Ambulatory Surgical Center Profiler

Utilization by Procedure

Data are from the Medicare Ambulatory Surgical Center Payment System Limited Data Set.


HCPCS codes are used for billing Medicare & Medicaid patients — The Healthcare Common Procedure Coding System (HCPCS) is a collection of codes that represent procedures, supplies, products and services which may be provided to Medicare beneficiaries and to individuals enrolled in private health insurance programs


A description of each HCPCS code is provided.


HCPCS codes are organized by body systems that are sometimes referred to as a subsections of surgical and medical sections.

Procedure Type

Procedures can be grouped into clinically coherent categories in order to facilitate analysis.

Allowed Charges

Allowed Charges represent the amounts used to calculate payment for billed procedures as determined by the Medicare contractor.
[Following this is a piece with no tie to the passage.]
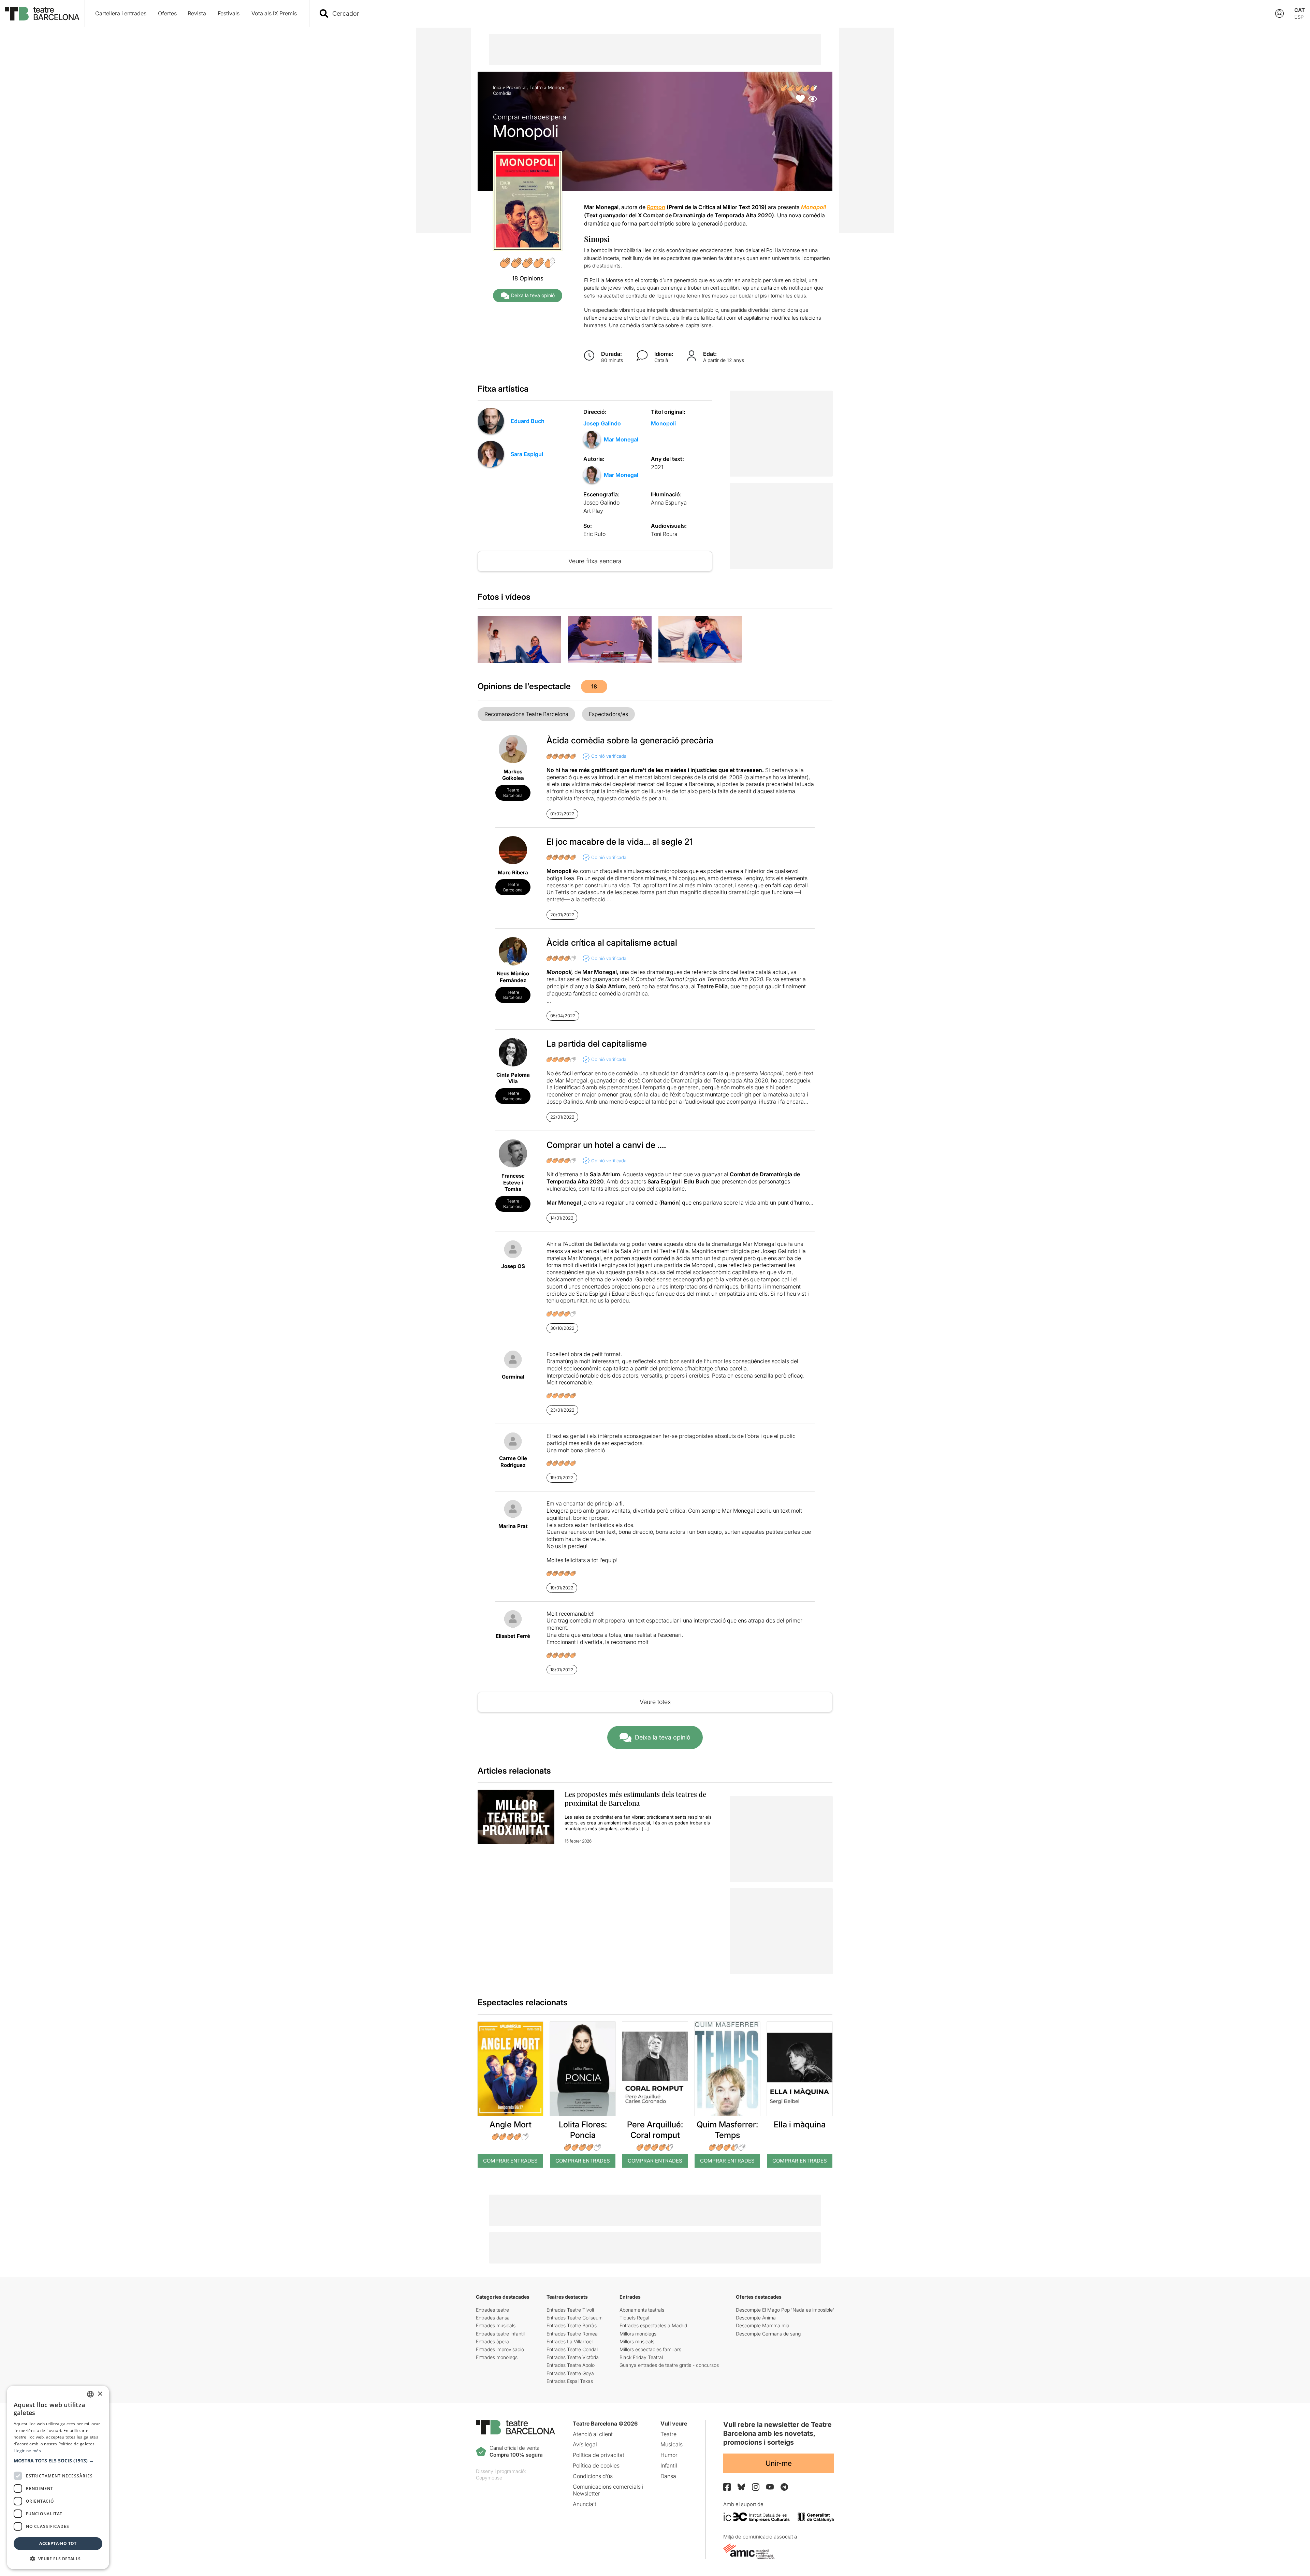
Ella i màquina (800, 2124)
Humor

For ASCs, allowed charges typically are the total wage-adjusted payment for a service in a specific geographic area, and include both the Medicare program payment and beneficiary copayment. Allowed charges values are represented in whole dollars with no cents.

Allowed Services

Allowed Services represent the number of procedures that the Medicare contractor allowed the supplier to bill. This number reflects total services and does not reflect application of a multiple procedure discount. This is a count of service units provided, not cases or patients. Multiple units of service can be provided to a single patient during a visit.